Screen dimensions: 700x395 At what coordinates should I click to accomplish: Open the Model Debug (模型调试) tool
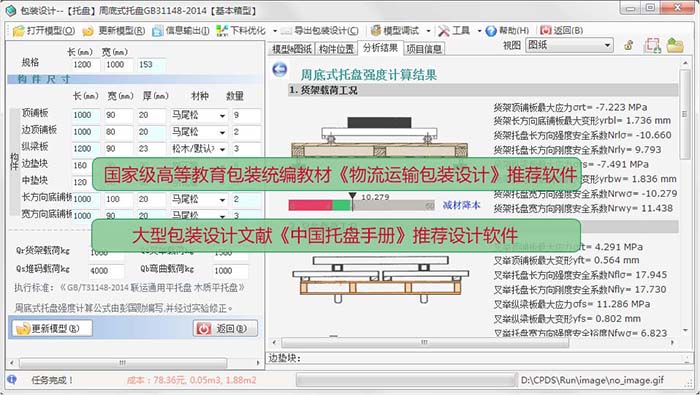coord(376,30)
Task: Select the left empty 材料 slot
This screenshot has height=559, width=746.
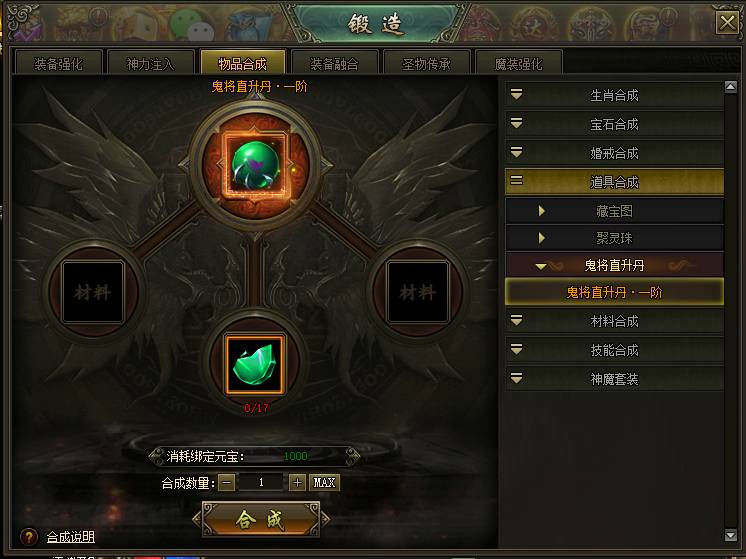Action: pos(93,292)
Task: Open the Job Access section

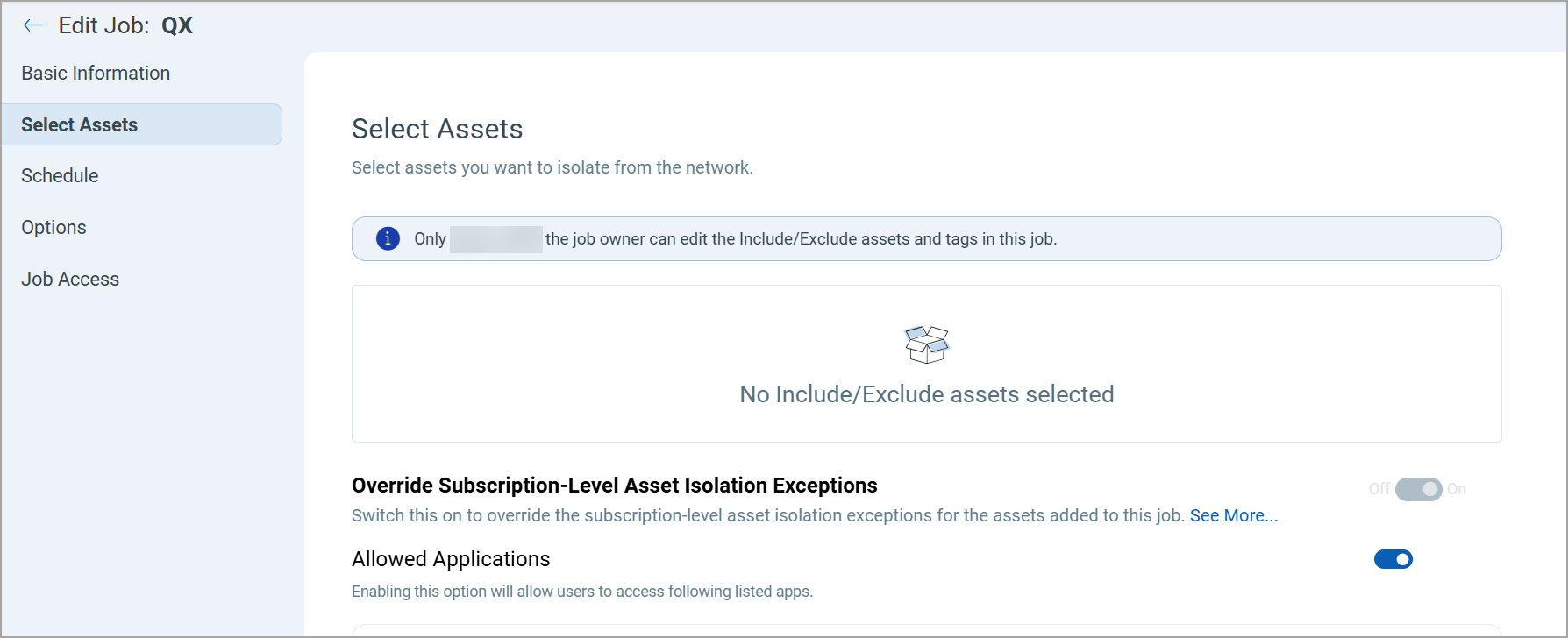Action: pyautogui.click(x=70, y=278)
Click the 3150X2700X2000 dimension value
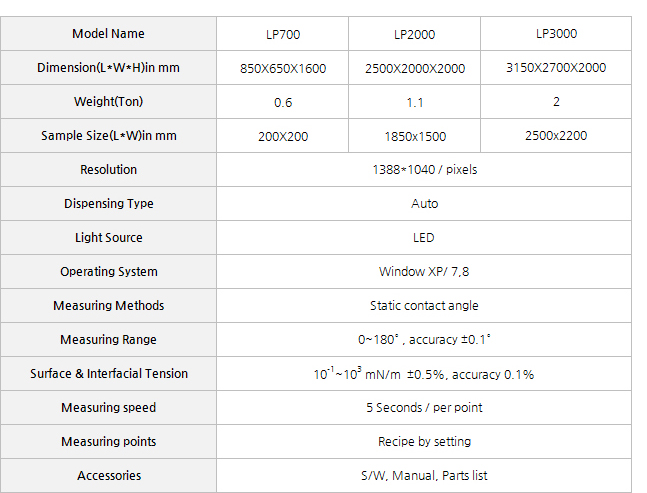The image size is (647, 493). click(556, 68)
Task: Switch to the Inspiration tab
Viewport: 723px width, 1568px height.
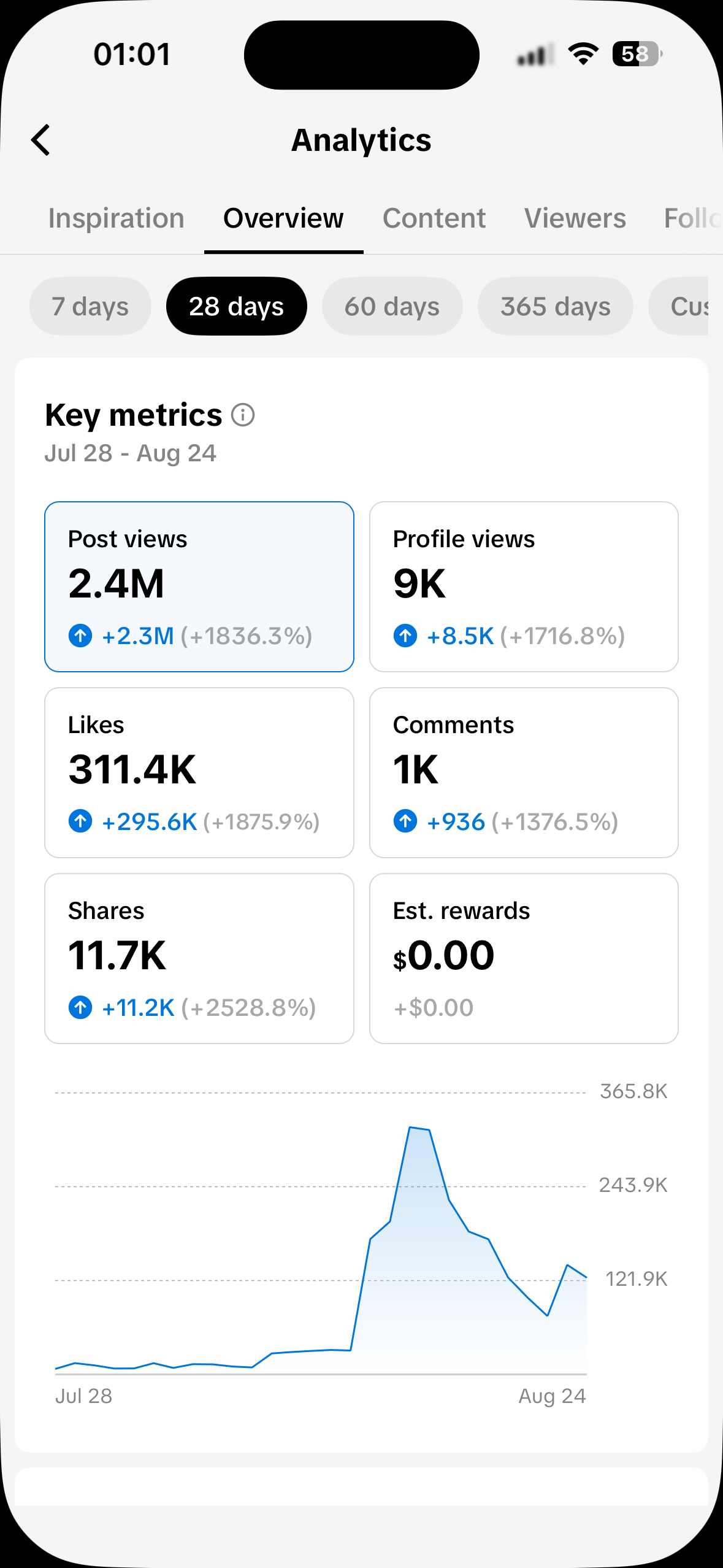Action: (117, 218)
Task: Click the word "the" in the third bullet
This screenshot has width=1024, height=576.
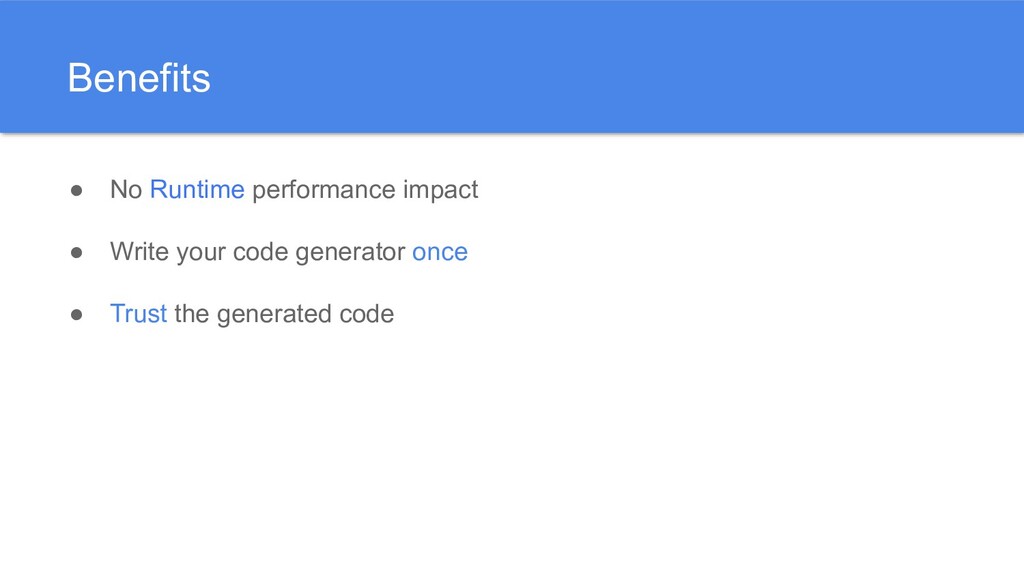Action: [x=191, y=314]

__________

- Assigned task -
All lines from the one that contains "Viewport: 723px width, 1568px height." through the last line of the data should be retyped exactly, with the pictures left out.

- Output of the task -
Viewport: 723px width, 1568px height.
Action: (117, 218)
Task: Click the word "the" in the third bullet
This screenshot has width=1024, height=576.
Action: [x=191, y=314]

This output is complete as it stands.